At the start of every decade, the bureau counts the total number of people in the United States - not the total number of citizens - to determine each state's congressional influence and other relevant matters.

"That would tend to undermine the idea that putting this question on is going to make much difference one way or the other".

On December 12, 2017, DOJ requested that the Census Bureau reinstate a citizenship question on the decennial census to provide census block level citizenship voting age population (CVAP) data that is not now available from government surveys. Since then-Secretary of State Thomas Jefferson's first Census following the American Revolution in 1790, elected leaders across the political spectrum have respected the need for reliable and accurate data regarding the people they represent. An undercount would mean less money for schools, health care, roads and other services. Those fears are more than justified with all the stories of Trump's goon squads terrifying hardworking, taxpaying immigrant and minority families.

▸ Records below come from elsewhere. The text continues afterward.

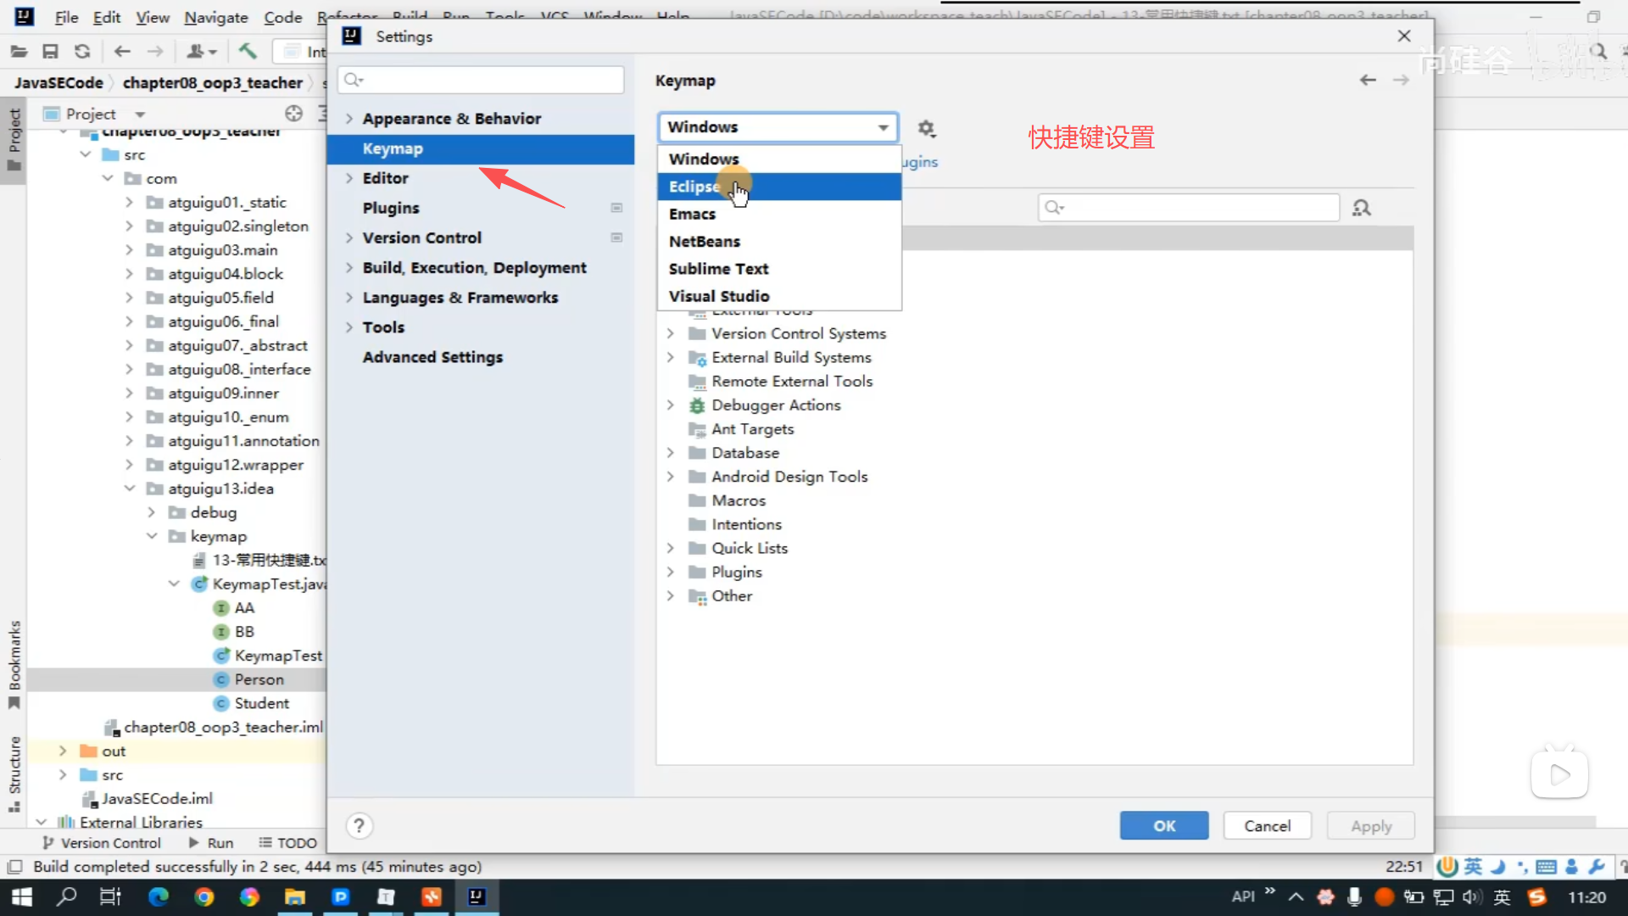The height and width of the screenshot is (916, 1628).
Task: Click Find Actions by Shortcut icon
Action: pyautogui.click(x=1361, y=208)

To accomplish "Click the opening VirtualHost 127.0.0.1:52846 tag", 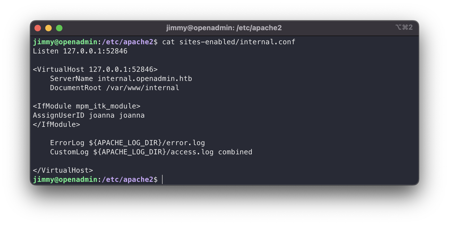I will (x=96, y=69).
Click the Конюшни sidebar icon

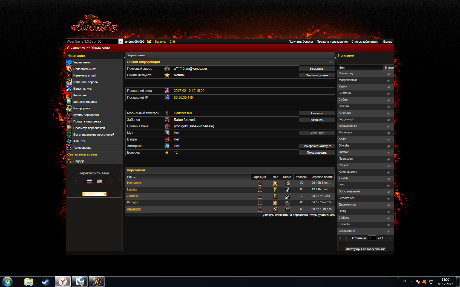click(x=69, y=95)
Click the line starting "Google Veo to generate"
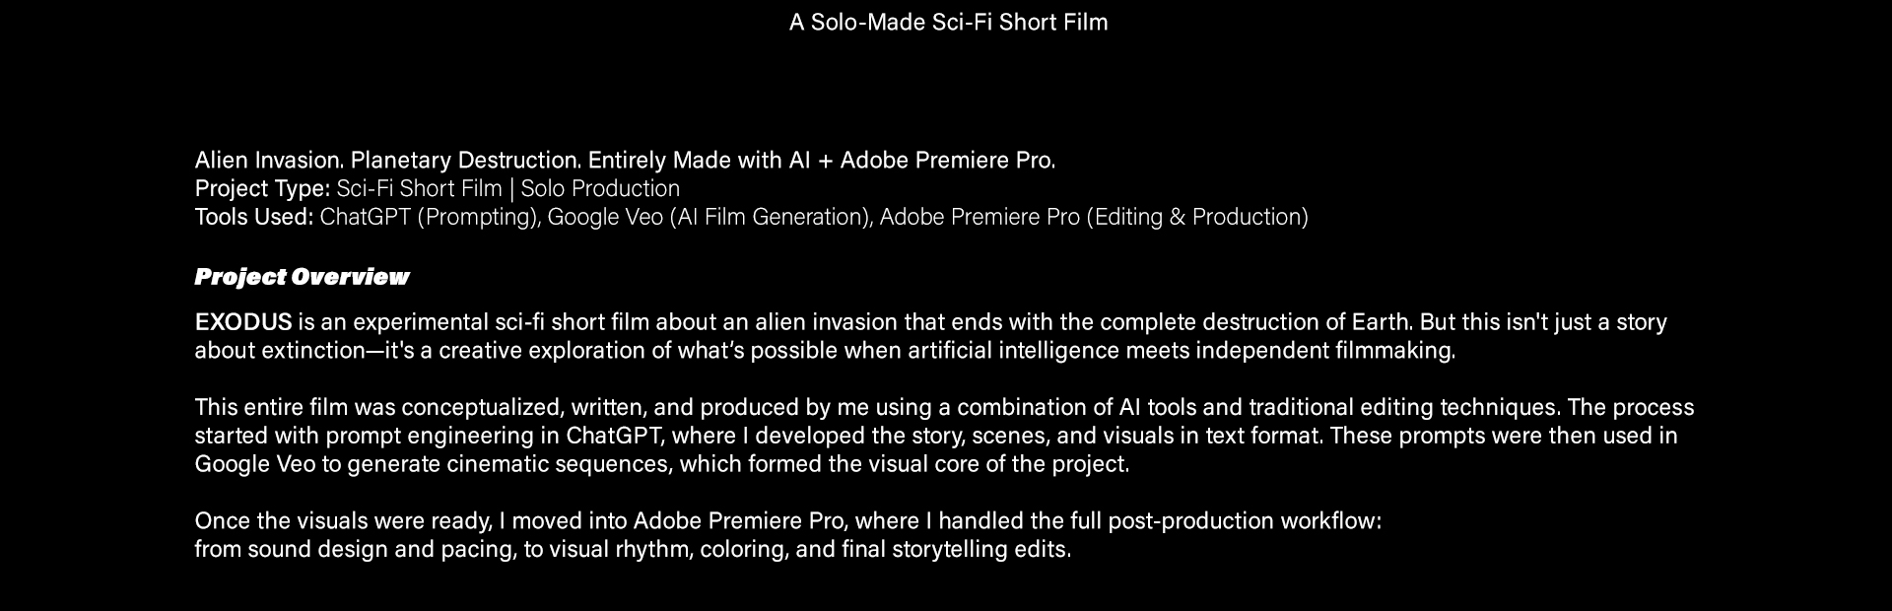The image size is (1892, 611). (x=661, y=464)
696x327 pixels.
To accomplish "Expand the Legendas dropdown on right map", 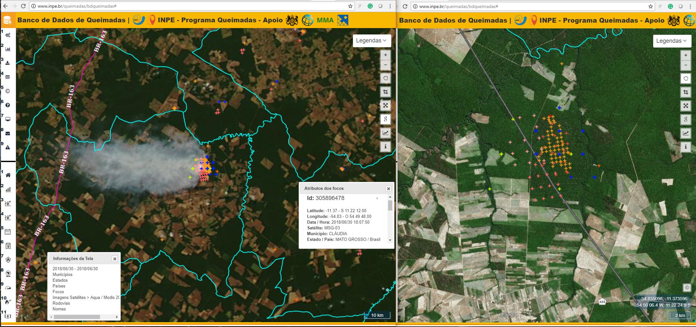I will pyautogui.click(x=672, y=41).
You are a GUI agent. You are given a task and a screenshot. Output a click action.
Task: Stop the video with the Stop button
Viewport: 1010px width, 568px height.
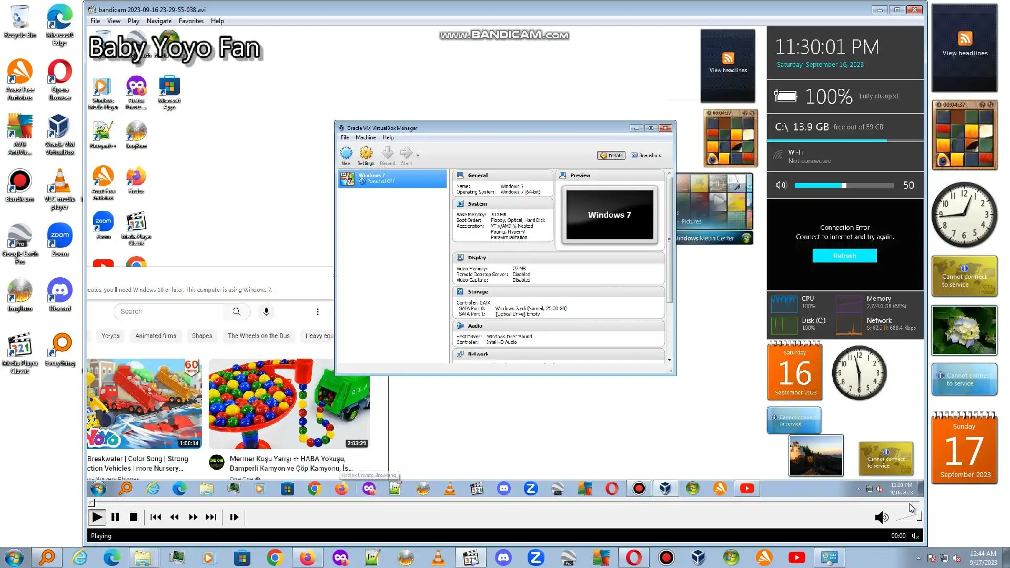[134, 518]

That could result in a significant undercount of the total population in big cities and blue states, such as Chicago and IL, where most immigrants live. And when states and cities are undercounted they lose out on funding and political representation. If they choose to violate USA law yet again by refusing to participate in the census because of a perfectly legitimate question about citizenship, that's not the US government's fault. Citizenship hasn't been a question on a decennial census since 1950. However, Trump supporters have noted that less inclusive surveys, like the American Community Survey, still use citizenship questions.

They noted that the Commerce Department had failed to disclose past year its plans to include a citizenship topic in the survey as required by federal law. Furthermore, the proposed question is about citizenship, not legal status.